● **Direction 1**:
Edit the rows below. In the part that opens with the line containing "February 2026 (705, 1086)" and closes with the line containing "SF DocFest: Plaster Caster (73, 1633)", replace "[link]" with "[hyperlink]" and leave all else unchanged. Give back only that part of the rows.

● **Quoted text**:

0

I am trying to web scrape the Marathi Matrimony website using Python and Selenium. The website has a total of 365 pages, but I am only able to successfully scrape the first 130 pages. After that, the website stops responding and displays an "Out of Memory" error.

I have tried refreshing the page, but it doesn't resolve the issue. Upon refresh, the website resets the current page to 1, requiring me to click the "Next" button 130 times again to start extracting information.

Here is an overview of my code:

# Create ChromeOptions and set incognito mode
chrome_options = Options()
chrome_options.add_argument('--incognito')

driver = webdriver.Chrome(options=chrome_options)
driver.get('https://matches.marathimatrimony.com/')

username = WebDriverWait(driver, 30).until(EC.element_to_be_clickable((By.CSS_SELECTOR, "input[name='MIDP']")))
password = WebDriverWait(driver, 30).until(EC.element_to_be_clickable((By.CSS_SELECTOR, "input[name='PASSWORD2']")))
                                           
#enter username and password
username.clear()
username.send_keys("EMAIL")
password.clear()
password.send_keys("PASSWORD")

# Wait for the login button to be visible
button = WebDriverWait(driver, 10).until(EC.visibility_of_element_located((By.CSS_SELECTOR, "input[type='submit'][value='LOGIN']")))

# Click the login button
button.click()

sleep(2)

# Find the element using the CSS selector
ad_close_button = WebDriverWait(driver, 10).until(EC.visibility_of_element_located((By.CSS_SELECTOR, "span > img[alt='Close button']")))

# Click the element
ad_close_button.click()

sleep(2)

# Find the element using the CSS selector
all_matches = WebDriverWait(driver, 10).until(EC.visibility_of_element_located((By.CSS_SELECTOR, "a[routerlink='/listing']")))

# Click the element
all_matches.click()

# Create a DataFrame to store the data
columns = ["Profile Name", "Profile Href", "Profile ID", "Page Number"]
data2 = []
current_page_number = 1
last_page_scraped = 0
count = 1

while current_page_number <= 375:
    if current_page_number <= last_page_scraped:
        print("Current page is not equal to the last page scraped")
        while current_page_number <= last_page_scraped:
            next_page_element = driver.find_element(By.XPATH, "//li[@class='pagination-next']//a")
            driver.execute_script("arguments[0].click();", next_page_element)
            current_page_element = driver.find_element(By.XPATH, "//li[contains(@class, 'current')]/span[2]")
            current_page_text = current_page_element.text
            current_page_number = re.search(r'\d+', current_page_text).group()

● **Exercise input**:

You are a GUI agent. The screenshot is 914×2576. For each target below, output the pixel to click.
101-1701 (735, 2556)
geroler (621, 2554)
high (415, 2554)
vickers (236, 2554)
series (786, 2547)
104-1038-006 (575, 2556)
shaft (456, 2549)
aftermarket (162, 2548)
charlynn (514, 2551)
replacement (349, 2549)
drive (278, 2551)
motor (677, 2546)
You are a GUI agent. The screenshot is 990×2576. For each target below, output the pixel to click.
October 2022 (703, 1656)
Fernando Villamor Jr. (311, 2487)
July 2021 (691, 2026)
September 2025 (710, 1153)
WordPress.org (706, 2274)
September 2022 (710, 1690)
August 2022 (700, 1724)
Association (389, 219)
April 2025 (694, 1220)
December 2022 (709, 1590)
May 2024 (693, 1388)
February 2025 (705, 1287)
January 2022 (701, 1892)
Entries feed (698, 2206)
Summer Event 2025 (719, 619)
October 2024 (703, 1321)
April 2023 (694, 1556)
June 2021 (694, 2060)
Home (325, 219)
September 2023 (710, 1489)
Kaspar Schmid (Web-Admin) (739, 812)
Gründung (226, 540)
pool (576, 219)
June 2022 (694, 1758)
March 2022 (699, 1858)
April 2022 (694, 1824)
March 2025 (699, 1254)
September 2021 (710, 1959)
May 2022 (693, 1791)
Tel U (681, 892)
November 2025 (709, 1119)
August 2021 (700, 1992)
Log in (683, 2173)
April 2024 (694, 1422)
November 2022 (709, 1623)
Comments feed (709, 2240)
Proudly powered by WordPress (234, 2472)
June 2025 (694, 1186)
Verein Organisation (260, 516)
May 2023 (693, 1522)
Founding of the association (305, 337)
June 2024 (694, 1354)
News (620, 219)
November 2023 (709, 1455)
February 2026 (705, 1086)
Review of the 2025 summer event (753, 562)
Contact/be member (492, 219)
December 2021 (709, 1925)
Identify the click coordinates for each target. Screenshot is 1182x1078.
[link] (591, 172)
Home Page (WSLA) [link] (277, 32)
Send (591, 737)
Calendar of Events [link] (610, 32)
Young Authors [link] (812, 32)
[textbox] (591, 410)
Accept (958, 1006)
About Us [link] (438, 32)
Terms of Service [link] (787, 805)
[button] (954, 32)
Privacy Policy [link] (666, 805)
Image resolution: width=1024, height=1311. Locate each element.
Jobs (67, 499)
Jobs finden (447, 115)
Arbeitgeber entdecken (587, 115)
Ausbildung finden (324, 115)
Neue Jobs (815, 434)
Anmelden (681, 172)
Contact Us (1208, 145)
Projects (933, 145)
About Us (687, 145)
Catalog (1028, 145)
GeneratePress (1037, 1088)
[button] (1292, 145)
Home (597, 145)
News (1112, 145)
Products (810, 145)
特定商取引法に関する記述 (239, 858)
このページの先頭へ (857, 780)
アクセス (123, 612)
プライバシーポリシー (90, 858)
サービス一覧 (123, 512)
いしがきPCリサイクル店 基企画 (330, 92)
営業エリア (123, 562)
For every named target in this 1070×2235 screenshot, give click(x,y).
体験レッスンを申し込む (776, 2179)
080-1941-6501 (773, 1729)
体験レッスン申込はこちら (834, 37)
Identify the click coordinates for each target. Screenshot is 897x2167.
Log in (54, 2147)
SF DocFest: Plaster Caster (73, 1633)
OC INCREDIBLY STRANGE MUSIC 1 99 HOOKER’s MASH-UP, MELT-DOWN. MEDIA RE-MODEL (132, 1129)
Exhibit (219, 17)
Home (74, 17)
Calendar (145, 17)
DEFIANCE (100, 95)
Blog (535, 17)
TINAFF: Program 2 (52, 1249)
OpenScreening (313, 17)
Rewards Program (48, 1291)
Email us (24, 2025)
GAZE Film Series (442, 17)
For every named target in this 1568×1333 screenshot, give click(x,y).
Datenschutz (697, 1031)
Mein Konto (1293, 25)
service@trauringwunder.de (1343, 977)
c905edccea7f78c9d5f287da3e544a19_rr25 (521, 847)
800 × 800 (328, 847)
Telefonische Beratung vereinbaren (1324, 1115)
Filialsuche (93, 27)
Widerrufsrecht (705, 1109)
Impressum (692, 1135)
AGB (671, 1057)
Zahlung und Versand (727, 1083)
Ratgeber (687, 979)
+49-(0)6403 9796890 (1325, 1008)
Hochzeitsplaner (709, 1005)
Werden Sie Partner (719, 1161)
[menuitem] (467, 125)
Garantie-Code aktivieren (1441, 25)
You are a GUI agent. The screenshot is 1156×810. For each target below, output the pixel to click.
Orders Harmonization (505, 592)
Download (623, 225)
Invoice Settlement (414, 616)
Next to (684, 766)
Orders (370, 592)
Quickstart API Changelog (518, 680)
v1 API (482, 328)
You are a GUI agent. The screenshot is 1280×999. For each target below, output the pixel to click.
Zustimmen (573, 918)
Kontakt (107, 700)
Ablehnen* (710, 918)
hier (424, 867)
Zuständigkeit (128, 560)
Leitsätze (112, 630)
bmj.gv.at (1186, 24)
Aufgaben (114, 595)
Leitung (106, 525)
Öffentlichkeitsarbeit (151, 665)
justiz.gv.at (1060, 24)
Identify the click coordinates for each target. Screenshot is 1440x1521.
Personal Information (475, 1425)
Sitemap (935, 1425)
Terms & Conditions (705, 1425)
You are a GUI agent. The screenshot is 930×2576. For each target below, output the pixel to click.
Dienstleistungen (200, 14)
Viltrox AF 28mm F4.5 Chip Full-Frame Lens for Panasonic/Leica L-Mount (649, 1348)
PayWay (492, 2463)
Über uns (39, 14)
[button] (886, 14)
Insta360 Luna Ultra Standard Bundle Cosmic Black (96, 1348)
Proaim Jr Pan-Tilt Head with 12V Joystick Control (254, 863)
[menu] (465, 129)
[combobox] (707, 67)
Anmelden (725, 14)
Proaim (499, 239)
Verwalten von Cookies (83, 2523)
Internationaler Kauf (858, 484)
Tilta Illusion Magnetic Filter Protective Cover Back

● **Direction 2**:
Decide whether each statement agrees with the scraping question. Answer yes or no, and quote the deciding words. (a) The website has 365 pages in total. (b) Refreshing the page keeps the current page number. (c) The code starts Chrome in incognito mode.

● **Correct result 1**:
February 2026 (705, 1086)
Review of the 2025 summer event (753, 562)
Contact/be member (492, 219)
December 2021 (709, 1925)
Identify the click coordinates for each target. Screenshot is 1182x1078.
[hyperlink] (591, 172)
Home Page (WSLA) [hyperlink] (277, 32)
Send (591, 737)
Calendar of Events [hyperlink] (610, 32)
Young Authors [hyperlink] (812, 32)
[textbox] (591, 410)
Accept (958, 1006)
About Us [hyperlink] (438, 32)
Terms of Service [hyperlink] (787, 805)
[button] (954, 32)
Privacy Policy [hyperlink] (666, 805)
Image resolution: width=1024, height=1311. Locate each element.
Jobs (67, 499)
Jobs finden (447, 115)
Arbeitgeber entdecken (587, 115)
Ausbildung finden (324, 115)
Neue Jobs (815, 434)
Anmelden (681, 172)
Contact Us (1208, 145)
Projects (933, 145)
About Us (687, 145)
Catalog (1028, 145)
GeneratePress (1037, 1088)
[button] (1292, 145)
Home (597, 145)
News (1112, 145)
Products (810, 145)
特定商取引法に関する記述 (239, 858)
このページの先頭へ (857, 780)
アクセス (123, 612)
プライバシーポリシー (90, 858)
サービス一覧 (123, 512)
いしがきPCリサイクル店 基企画 (330, 92)
営業エリア (123, 562)
For every named target in this 1070×2235 screenshot, give click(x,y).
体験レッスンを申し込む (776, 2179)
080-1941-6501 (773, 1729)
体験レッスン申込はこちら (834, 37)
Identify the click coordinates for each target. Screenshot is 897x2167.
Log in (54, 2147)
SF DocFest: Plaster Caster (73, 1633)

● **Correct result 2**:
(a) Yes: "The website has a total of 365 pages"
(b) No: "Upon refresh, the website resets the current page to 1"
(c) Yes: "chrome_options.add_argument('--incognito')"